┌──

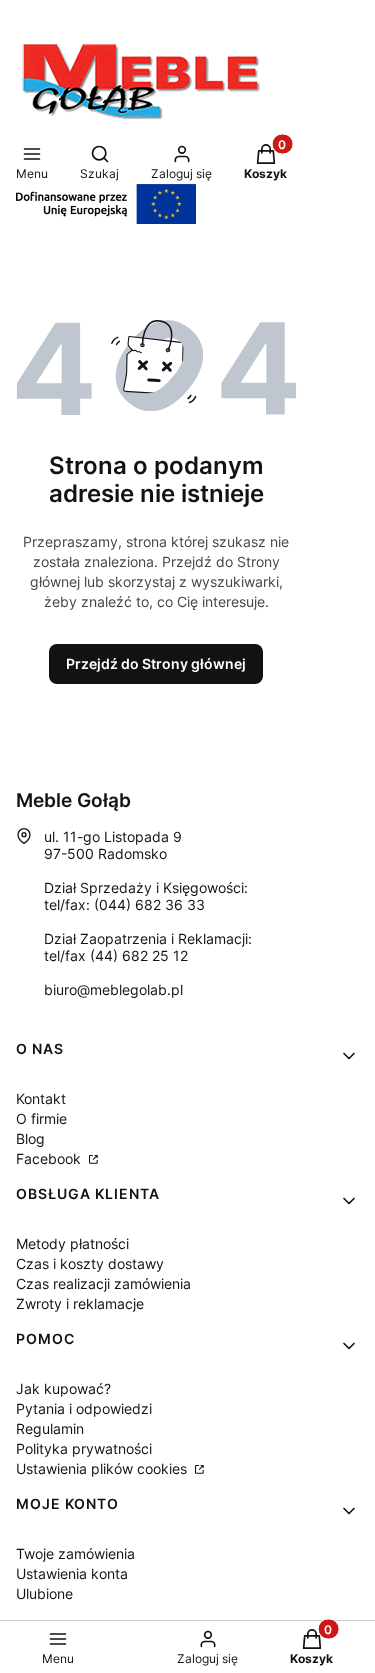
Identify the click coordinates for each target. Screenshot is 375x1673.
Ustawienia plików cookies (103, 1468)
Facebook (50, 1158)
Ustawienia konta (72, 1573)
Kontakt (41, 1098)
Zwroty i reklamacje (80, 1303)
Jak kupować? (63, 1388)
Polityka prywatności (84, 1448)
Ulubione (44, 1593)
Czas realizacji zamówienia (103, 1283)
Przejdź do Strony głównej (156, 663)
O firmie (41, 1118)
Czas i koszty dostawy (90, 1263)
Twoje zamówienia (75, 1553)
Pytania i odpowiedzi (84, 1408)
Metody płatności (72, 1243)
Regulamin (50, 1428)
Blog (30, 1138)
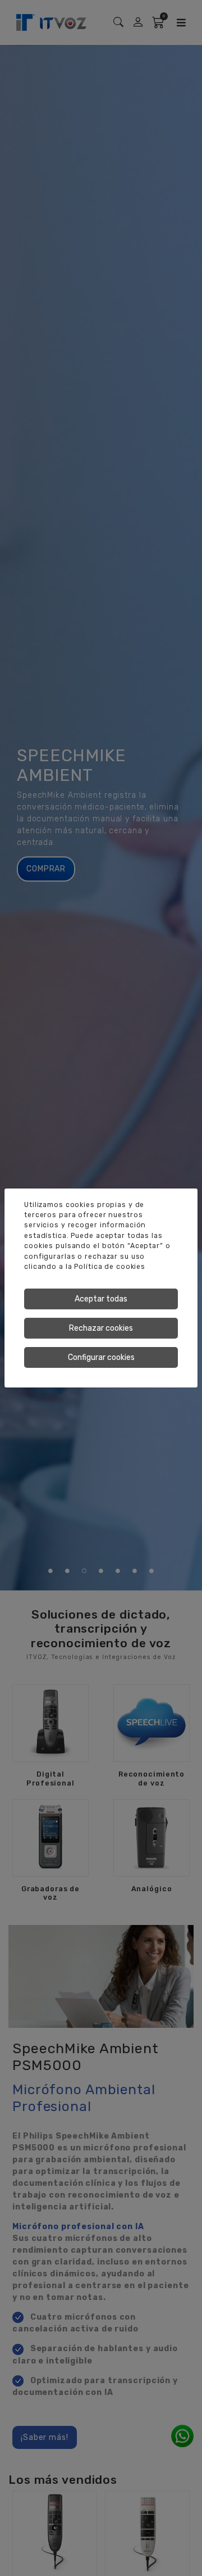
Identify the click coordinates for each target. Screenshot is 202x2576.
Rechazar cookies (101, 1328)
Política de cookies (109, 1267)
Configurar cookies (101, 1357)
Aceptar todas (101, 1299)
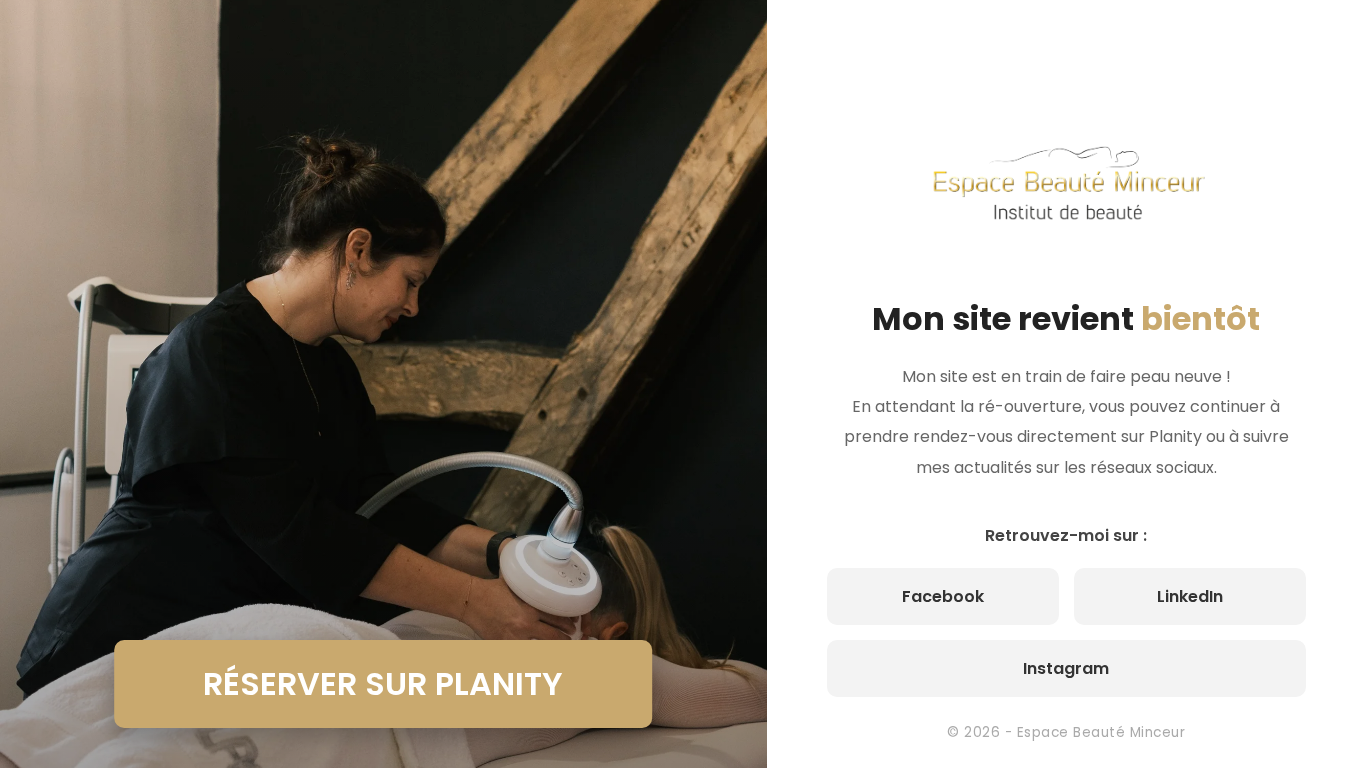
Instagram (1066, 668)
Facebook (943, 596)
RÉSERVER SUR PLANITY (383, 683)
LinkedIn (1190, 596)
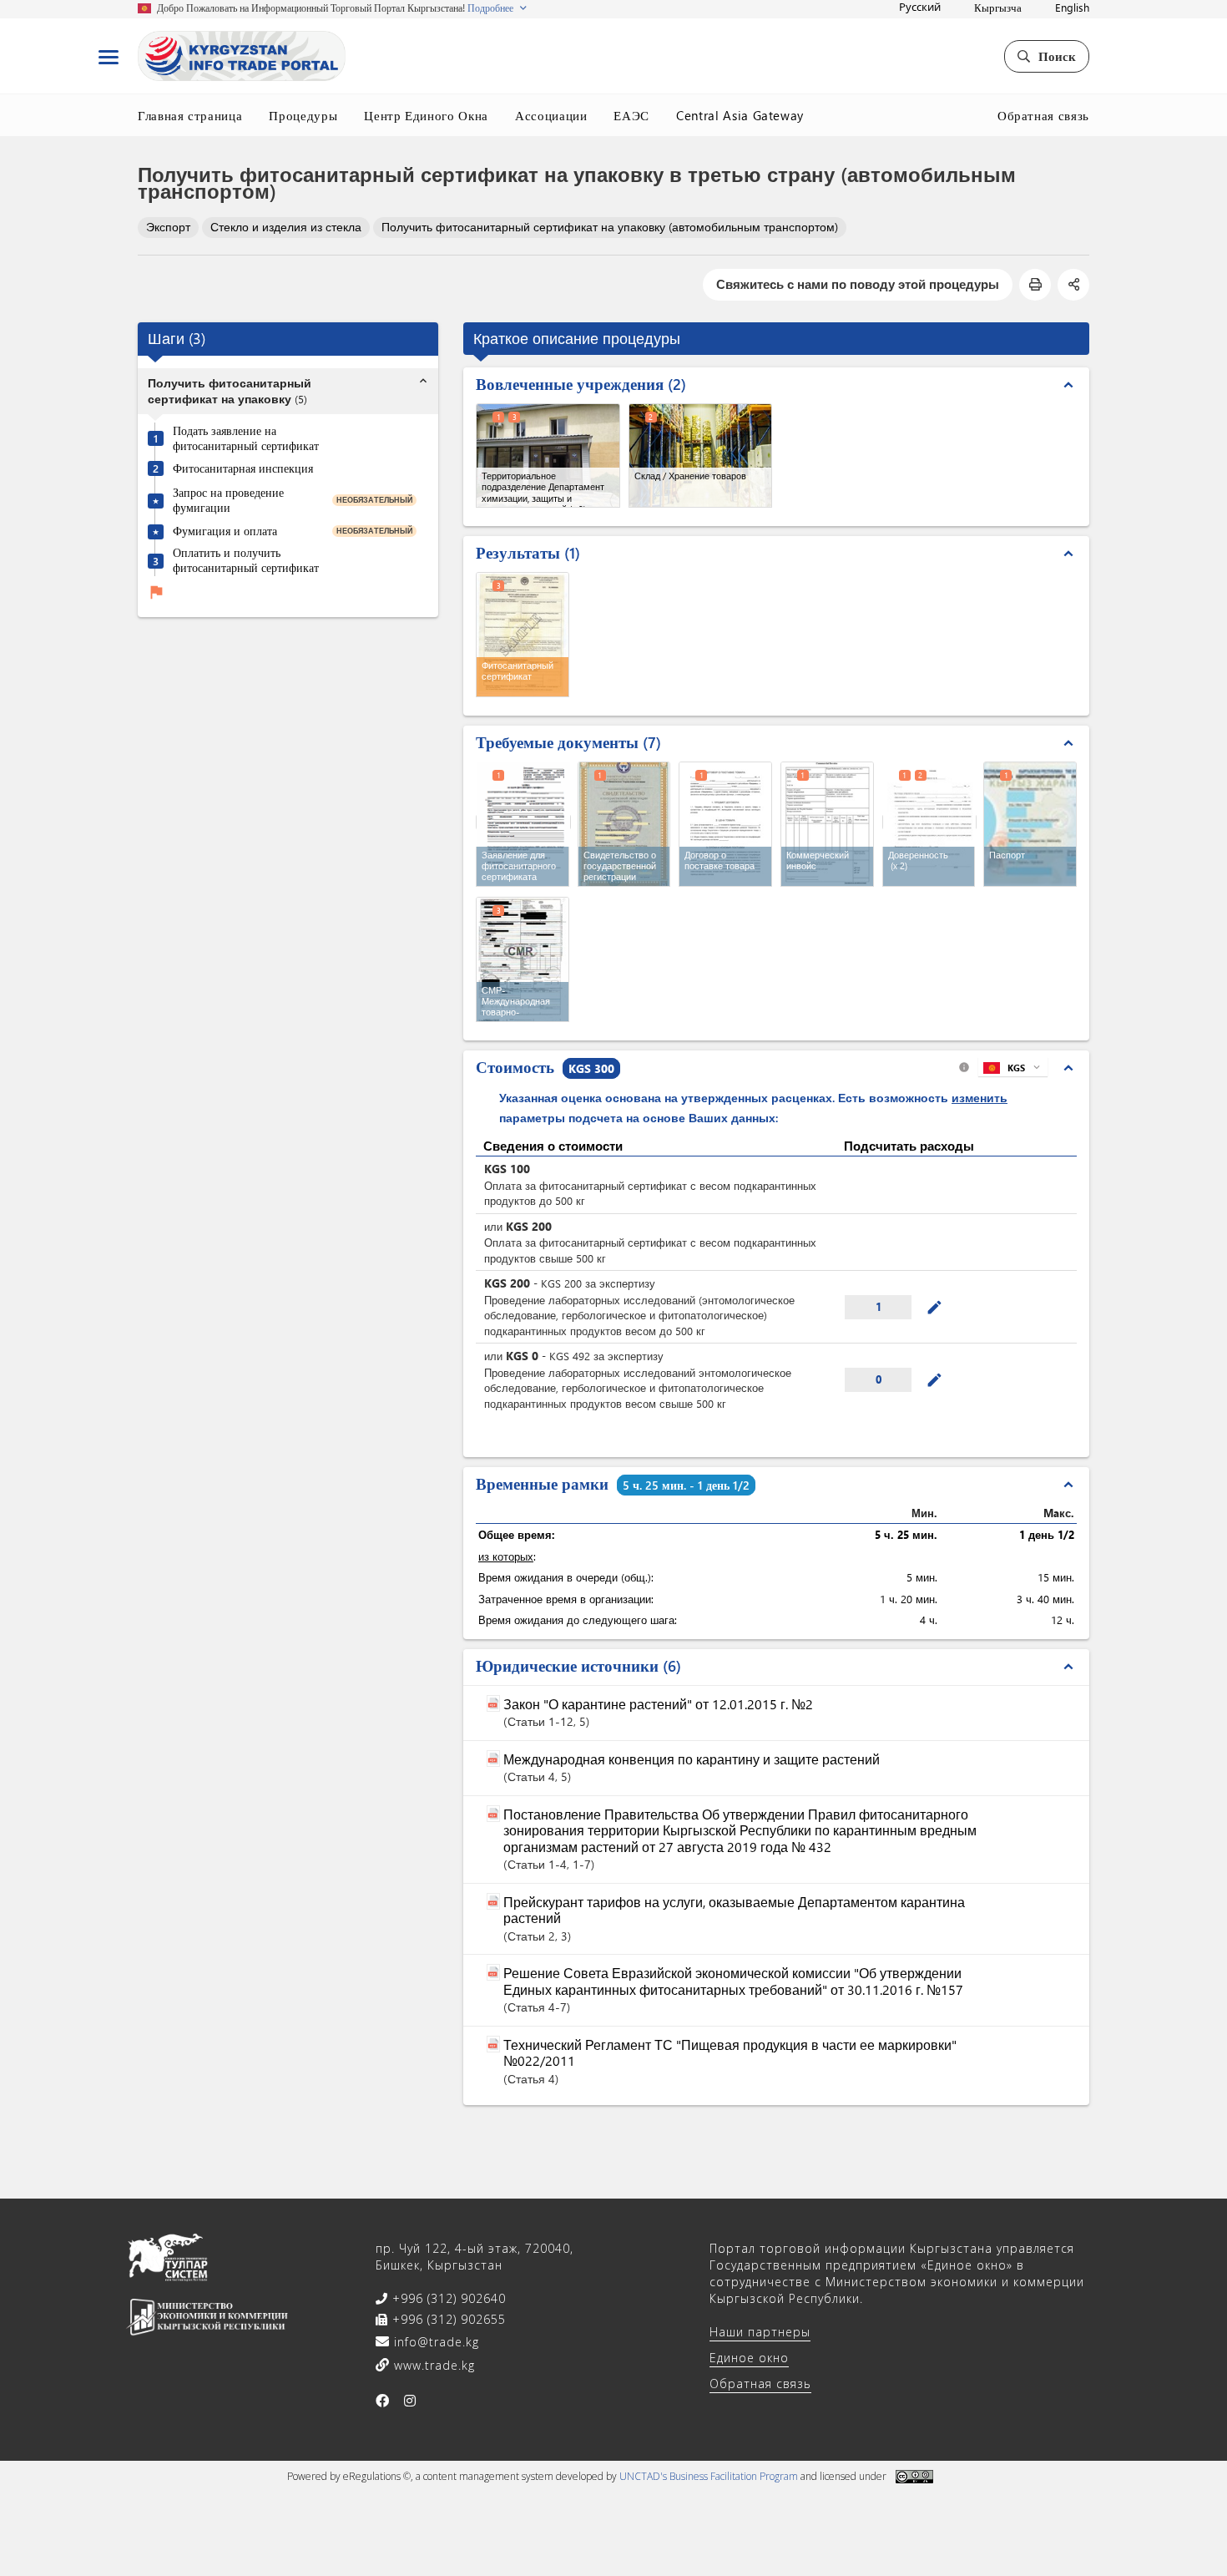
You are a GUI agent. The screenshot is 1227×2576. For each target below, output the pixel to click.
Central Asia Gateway (740, 115)
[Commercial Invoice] (827, 824)
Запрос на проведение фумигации (228, 499)
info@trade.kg (434, 2342)
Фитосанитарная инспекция (243, 468)
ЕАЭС (631, 115)
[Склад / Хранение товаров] (701, 455)
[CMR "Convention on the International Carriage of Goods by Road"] (522, 959)
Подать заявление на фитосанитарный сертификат (246, 438)
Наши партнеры (759, 2332)
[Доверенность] (929, 822)
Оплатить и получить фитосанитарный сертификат (246, 560)
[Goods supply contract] (725, 824)
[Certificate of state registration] (624, 824)
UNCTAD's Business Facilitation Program (708, 2476)
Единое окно (749, 2358)
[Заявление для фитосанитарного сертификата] (523, 822)
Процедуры (303, 115)
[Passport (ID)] (1030, 824)
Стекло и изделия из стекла (285, 227)
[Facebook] (383, 2400)
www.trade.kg (432, 2365)
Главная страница (190, 115)
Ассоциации (551, 115)
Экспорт (168, 227)
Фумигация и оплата (225, 531)
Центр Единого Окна (426, 115)
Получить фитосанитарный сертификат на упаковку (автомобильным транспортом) (609, 227)
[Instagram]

└──

▶ ASSIGNED TASK:
The listing above must be restated word for word. Its pictures are to be left out.

▶ WRITTEN RESPONSE:
Identify the click coordinates for each target. Screenshot is 375x1673.
Ustawienia plików cookies (103, 1468)
Facebook (50, 1158)
Ustawienia konta (72, 1573)
Kontakt (41, 1098)
Zwroty i reklamacje (80, 1303)
Jak kupować? (63, 1388)
Polityka prywatności (84, 1448)
Ulubione (44, 1593)
Czas realizacji zamówienia (103, 1283)
Przejdź do Strony głównej (156, 663)
O firmie (41, 1118)
Czas i koszty dostawy (90, 1263)
Twoje zamówienia (75, 1553)
Pytania i odpowiedzi (84, 1408)
Metody płatności (72, 1243)
Regulamin (50, 1428)
Blog (30, 1138)
Identify the click coordinates for each target. Screenshot is 202x2576.
Rechazar cookies (101, 1328)
Política de cookies (109, 1267)
Configurar cookies (101, 1357)
Aceptar todas (101, 1299)
Instagram (1066, 668)
Facebook (943, 596)
RÉSERVER SUR PLANITY (383, 683)
LinkedIn (1190, 596)
You are a GUI agent. The screenshot is 1227×2576. For each target below, output the pixel to click.
Central Asia Gateway (740, 115)
[Commercial Invoice] (827, 824)
Запрос на проведение фумигации (228, 499)
info@trade.kg (434, 2342)
Фитосанитарная инспекция (243, 468)
ЕАЭС (631, 115)
[Склад / Хранение товаров] (701, 455)
[CMR "Convention on the International Carriage of Goods by Road"] (522, 959)
Подать заявление на фитосанитарный сертификат (246, 438)
Наши партнеры (759, 2332)
[Доверенность] (929, 822)
Оплатить и получить фитосанитарный сертификат (246, 560)
[Goods supply contract] (725, 824)
[Certificate of state registration] (624, 824)
UNCTAD's Business Facilitation Program (708, 2476)
Единое окно (749, 2358)
[Заявление для фитосанитарного сертификата] (523, 822)
Процедуры (303, 115)
[Passport (ID)] (1030, 824)
Стекло и изделия из стекла (285, 227)
[Facebook] (383, 2400)
www.trade.kg (432, 2365)
Главная страница (190, 115)
Ассоциации (551, 115)
Экспорт (168, 227)
Фумигация и оплата (225, 531)
Центр Единого Окна (426, 115)
Получить фитосанитарный сертификат на упаковку (автомобильным транспортом) (609, 227)
[Instagram]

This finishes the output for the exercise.